◆ What to produce ◆
Read through the lines below and copy the ones holding the string "call".

= Beginning of Section =

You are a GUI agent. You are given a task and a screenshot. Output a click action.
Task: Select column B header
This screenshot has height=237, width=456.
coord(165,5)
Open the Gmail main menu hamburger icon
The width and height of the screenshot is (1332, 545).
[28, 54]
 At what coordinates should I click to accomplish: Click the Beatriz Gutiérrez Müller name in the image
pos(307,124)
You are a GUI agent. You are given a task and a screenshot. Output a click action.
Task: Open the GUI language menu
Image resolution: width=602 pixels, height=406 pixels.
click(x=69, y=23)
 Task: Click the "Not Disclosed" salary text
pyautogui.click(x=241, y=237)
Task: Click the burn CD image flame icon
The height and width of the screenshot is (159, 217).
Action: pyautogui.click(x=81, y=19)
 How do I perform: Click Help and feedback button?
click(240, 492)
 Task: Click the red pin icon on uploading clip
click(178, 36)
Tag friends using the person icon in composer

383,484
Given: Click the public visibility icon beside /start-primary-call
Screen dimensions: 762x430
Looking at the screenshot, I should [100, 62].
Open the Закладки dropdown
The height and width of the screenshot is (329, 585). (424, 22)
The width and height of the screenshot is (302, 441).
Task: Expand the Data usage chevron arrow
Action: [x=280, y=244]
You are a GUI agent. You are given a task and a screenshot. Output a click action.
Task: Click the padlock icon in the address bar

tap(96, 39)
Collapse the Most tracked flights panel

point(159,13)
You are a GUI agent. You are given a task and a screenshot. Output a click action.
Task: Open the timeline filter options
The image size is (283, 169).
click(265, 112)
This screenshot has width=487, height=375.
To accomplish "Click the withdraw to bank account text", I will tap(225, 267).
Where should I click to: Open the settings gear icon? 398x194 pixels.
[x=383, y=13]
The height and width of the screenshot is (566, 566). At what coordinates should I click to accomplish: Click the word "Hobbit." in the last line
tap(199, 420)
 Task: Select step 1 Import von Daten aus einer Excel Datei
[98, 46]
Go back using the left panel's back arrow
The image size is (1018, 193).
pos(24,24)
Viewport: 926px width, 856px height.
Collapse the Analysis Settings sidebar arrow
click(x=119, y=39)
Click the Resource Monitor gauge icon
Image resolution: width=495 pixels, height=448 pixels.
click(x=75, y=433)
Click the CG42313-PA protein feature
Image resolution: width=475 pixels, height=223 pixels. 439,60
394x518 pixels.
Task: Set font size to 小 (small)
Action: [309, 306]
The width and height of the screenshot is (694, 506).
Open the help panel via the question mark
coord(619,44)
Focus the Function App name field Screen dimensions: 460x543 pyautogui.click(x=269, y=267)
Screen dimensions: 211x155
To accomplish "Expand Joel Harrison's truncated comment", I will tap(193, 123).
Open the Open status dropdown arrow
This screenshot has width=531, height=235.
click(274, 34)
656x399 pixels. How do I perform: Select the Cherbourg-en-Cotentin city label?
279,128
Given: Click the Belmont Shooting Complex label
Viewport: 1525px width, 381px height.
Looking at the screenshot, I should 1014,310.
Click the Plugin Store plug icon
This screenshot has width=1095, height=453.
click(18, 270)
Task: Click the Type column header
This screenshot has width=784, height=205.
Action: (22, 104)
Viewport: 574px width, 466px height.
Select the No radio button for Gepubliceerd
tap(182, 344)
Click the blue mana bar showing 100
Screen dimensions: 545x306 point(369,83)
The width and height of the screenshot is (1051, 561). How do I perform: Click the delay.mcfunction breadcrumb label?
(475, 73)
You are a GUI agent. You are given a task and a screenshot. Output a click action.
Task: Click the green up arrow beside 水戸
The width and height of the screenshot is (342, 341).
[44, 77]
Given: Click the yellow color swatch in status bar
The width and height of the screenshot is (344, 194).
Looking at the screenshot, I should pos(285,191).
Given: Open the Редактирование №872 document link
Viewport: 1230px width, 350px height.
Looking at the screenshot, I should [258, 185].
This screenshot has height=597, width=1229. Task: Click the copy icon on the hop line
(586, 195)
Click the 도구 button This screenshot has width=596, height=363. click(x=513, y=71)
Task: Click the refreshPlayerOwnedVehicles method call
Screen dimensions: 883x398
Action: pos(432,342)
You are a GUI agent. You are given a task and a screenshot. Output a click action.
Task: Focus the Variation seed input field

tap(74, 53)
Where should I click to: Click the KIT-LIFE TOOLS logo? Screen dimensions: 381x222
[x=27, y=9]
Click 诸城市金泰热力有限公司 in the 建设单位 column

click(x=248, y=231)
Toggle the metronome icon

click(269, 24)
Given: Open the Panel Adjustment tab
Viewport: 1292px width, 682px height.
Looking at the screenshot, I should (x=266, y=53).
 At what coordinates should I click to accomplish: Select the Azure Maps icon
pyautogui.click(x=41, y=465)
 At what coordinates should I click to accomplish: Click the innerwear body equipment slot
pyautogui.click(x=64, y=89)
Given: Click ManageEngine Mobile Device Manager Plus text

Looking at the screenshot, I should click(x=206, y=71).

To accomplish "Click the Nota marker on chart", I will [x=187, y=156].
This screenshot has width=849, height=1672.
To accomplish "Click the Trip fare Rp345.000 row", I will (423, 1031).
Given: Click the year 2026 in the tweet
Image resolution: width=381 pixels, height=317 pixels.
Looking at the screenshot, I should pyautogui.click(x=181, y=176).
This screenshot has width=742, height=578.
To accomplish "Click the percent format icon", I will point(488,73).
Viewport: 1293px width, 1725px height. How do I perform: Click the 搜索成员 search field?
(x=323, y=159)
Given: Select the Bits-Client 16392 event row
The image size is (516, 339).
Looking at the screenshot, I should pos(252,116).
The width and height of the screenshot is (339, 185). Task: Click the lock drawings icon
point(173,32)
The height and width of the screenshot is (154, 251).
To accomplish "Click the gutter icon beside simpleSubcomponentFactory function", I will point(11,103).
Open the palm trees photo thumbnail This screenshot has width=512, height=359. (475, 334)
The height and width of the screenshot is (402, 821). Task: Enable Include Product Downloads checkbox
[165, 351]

= End of Section =

◆ Answer box ◆
Given: Click the public visibility icon beside /start-primary-call
Task: Click the refreshPlayerOwnedVehicles method call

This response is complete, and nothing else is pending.